Workup for Different Types of Anemia
The initial workup for anemia should include a complete blood count (CBC) with indices, reticulocyte count, and peripheral blood smear examination, followed by targeted testing based on the morphologic classification (microcytic, normocytic, or macrocytic) and reticulocyte response. 1
Initial Evaluation
Complete Blood Count (CBC) with indices
- Hemoglobin/hematocrit levels
- Mean corpuscular volume (MCV)
- Red cell distribution width (RDW)
- Mean corpuscular hemoglobin (MCH)
- Mean corpuscular hemoglobin concentration (MCHC)
Reticulocyte count
- High: Suggests adequate bone marrow response (hemolysis or blood loss)
- Low: Suggests inadequate bone marrow response (deficiency states, bone marrow failure)
Peripheral blood smear examination
- Evaluates red cell morphology, white cells, and platelets
Specific Workup Based on MCV Classification
1. Microcytic Anemia (MCV < 80 fL)
Iron studies:
- Serum iron
- Total iron binding capacity (TIBC)
- Transferrin saturation
- Ferritin
Hemoglobinopathy evaluation:
- Hemoglobin electrophoresis (for thalassemias)
- HbA2 and HbF quantification
Key differentiating features:
Parameter Iron Deficiency Anemia Anemia of Chronic Disease Thalassemia MCV Low Normal/Low Low Serum iron Low Low Normal TIBC High Low/Normal Normal Ferritin < 30 μg/L > 100 μg/L Normal Transferrin saturation < 15% < 20% Normal RDW Elevated Normal Normal
2. Normocytic Anemia (MCV 80-100 fL)
If reticulocyte count is high:
- Direct antiglobulin test (Coombs test)
- Lactate dehydrogenase (LDH)
- Haptoglobin
- Bilirubin (total and direct)
- Consider hemolysis workup
If reticulocyte count is low:
- Complete metabolic panel
- Renal function tests (BUN, creatinine, GFR)
- Inflammatory markers (ESR, CRP)
- Thyroid function tests
- Consider bone marrow examination
3. Macrocytic Anemia (MCV > 100 fL)
Vitamin deficiency evaluation:
- Vitamin B12 level
- Serum folate and RBC folate
- Homocysteine (improves interpretation of B12 and folate levels)
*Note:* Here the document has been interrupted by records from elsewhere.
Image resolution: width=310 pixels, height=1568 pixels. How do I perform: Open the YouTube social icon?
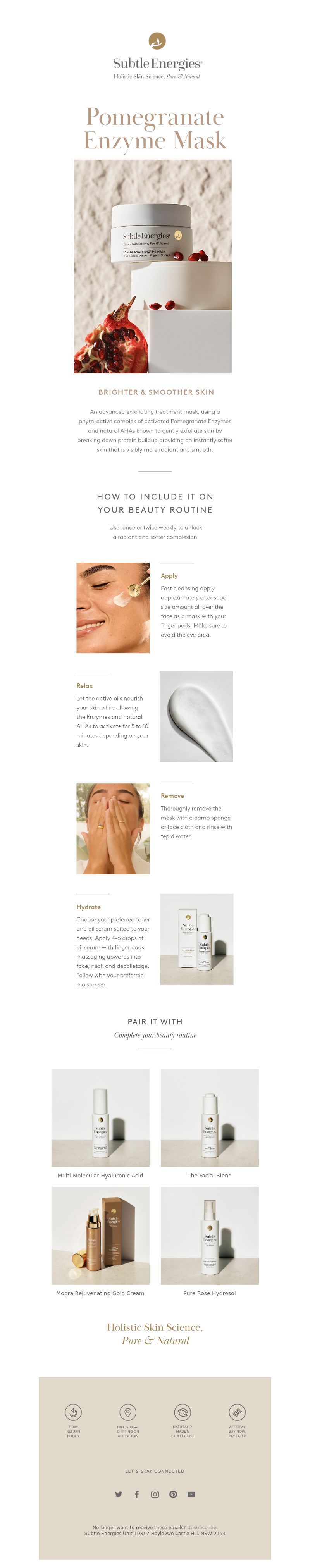click(192, 1494)
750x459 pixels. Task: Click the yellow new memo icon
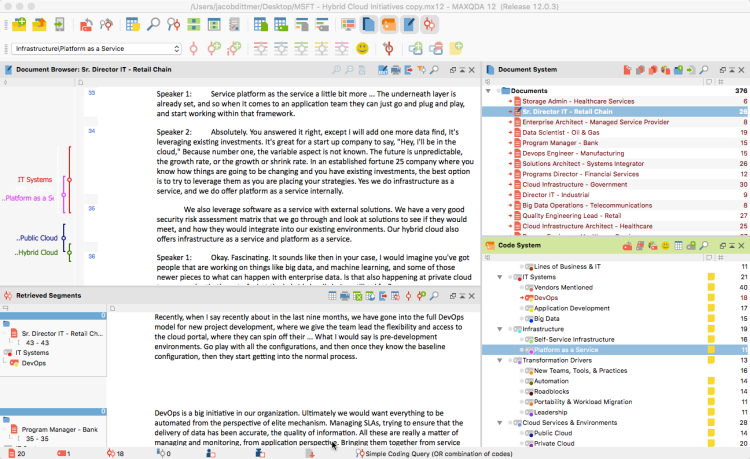point(457,48)
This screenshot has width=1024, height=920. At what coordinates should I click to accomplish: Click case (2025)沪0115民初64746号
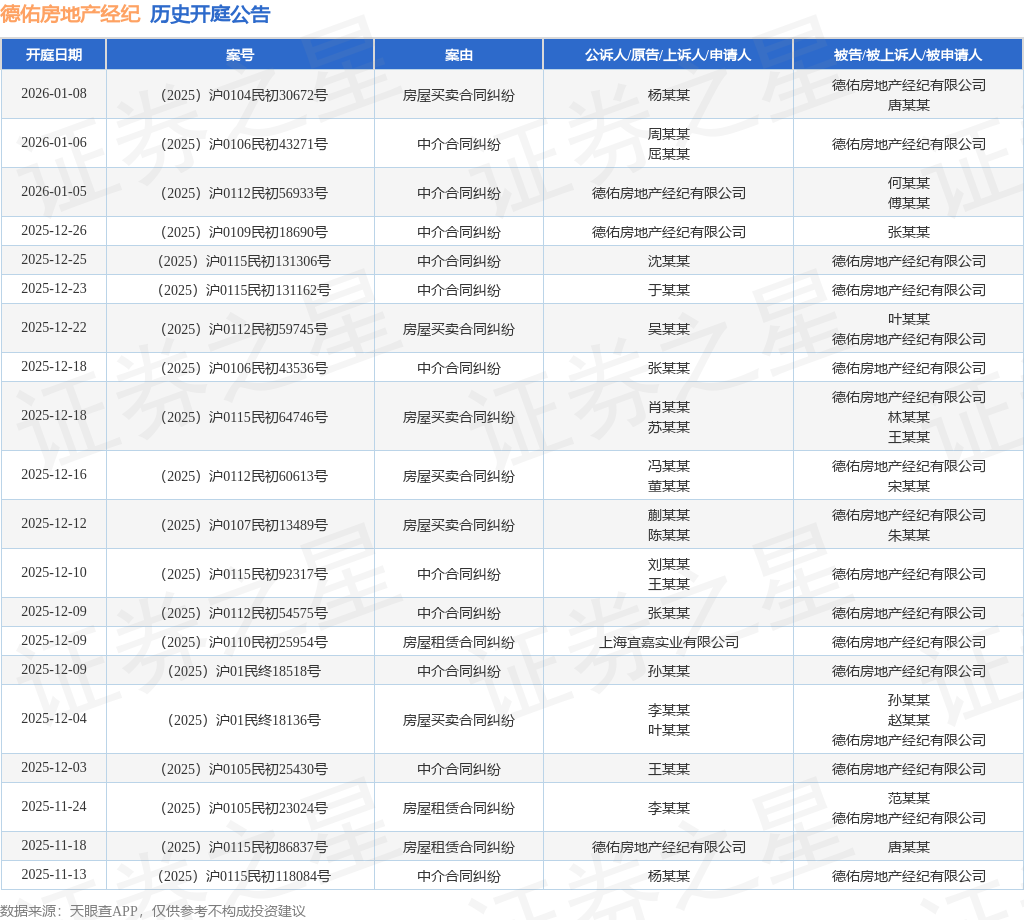240,417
- Methylmalonic acid (more specific for B12 deficiency)
Liver function tests
Thyroid function tests
Reticulocyte count
- If elevated: Consider hemolysis
- If normal/low: Consider megaloblastic anemia
Important note: Always measure both B12 and folate levels simultaneously as deficiencies can coexist. Before treating folate deficiency, rule out B12 deficiency first, as treating folate deficiency alone may mask B12 deficiency and precipitate subacute combined degeneration of the spinal cord. 1
Special Considerations
Anemia of Chronic Disease/Inflammation
- Check for underlying inflammatory conditions
- Evaluate inflammatory markers (ESR, CRP)
- Pattern: normal/elevated ferritin, low transferrin saturation, normal MCV, low reticulocyte count 1
Chronic Kidney Disease
- Evaluate renal function (serum creatinine, GFR)
- If GFR <60 mL/min/1.73m², consider nephrology consultation 1
Hemolytic Anemia
- Direct antiglobulin test (DAT)
- LDH, haptoglobin, bilirubin
- Peripheral smear for red cell morphology
- Consider specialized tests based on suspected etiology (G6PD, pyruvate kinase, etc.)
Common Pitfalls to Avoid
Relying solely on MCV for classification
- RDW can help distinguish iron deficiency (elevated) from thalassemia (normal)
- Mixed deficiencies can result in normal MCV
Misinterpreting ferritin levels
- Ferritin is an acute phase reactant and may be elevated despite iron deficiency
- Consider the entire clinical picture and all iron indices 1
Treating folate deficiency without checking B12
- Can mask B12 deficiency and lead to neurological complications 1
Incomplete workup in elderly patients
- Consider both upper and lower GI sources of blood loss
- 1-10% of patients may have significant bleeding from both tracts 1
Stopping at the first abnormality
- Multiple causes of anemia can coexist, especially in elderly patients and those with chronic diseases
By following this systematic approach based on MCV classification and reticulocyte response, clinicians can efficiently diagnose the underlying cause of anemia and initiate appropriate treatment.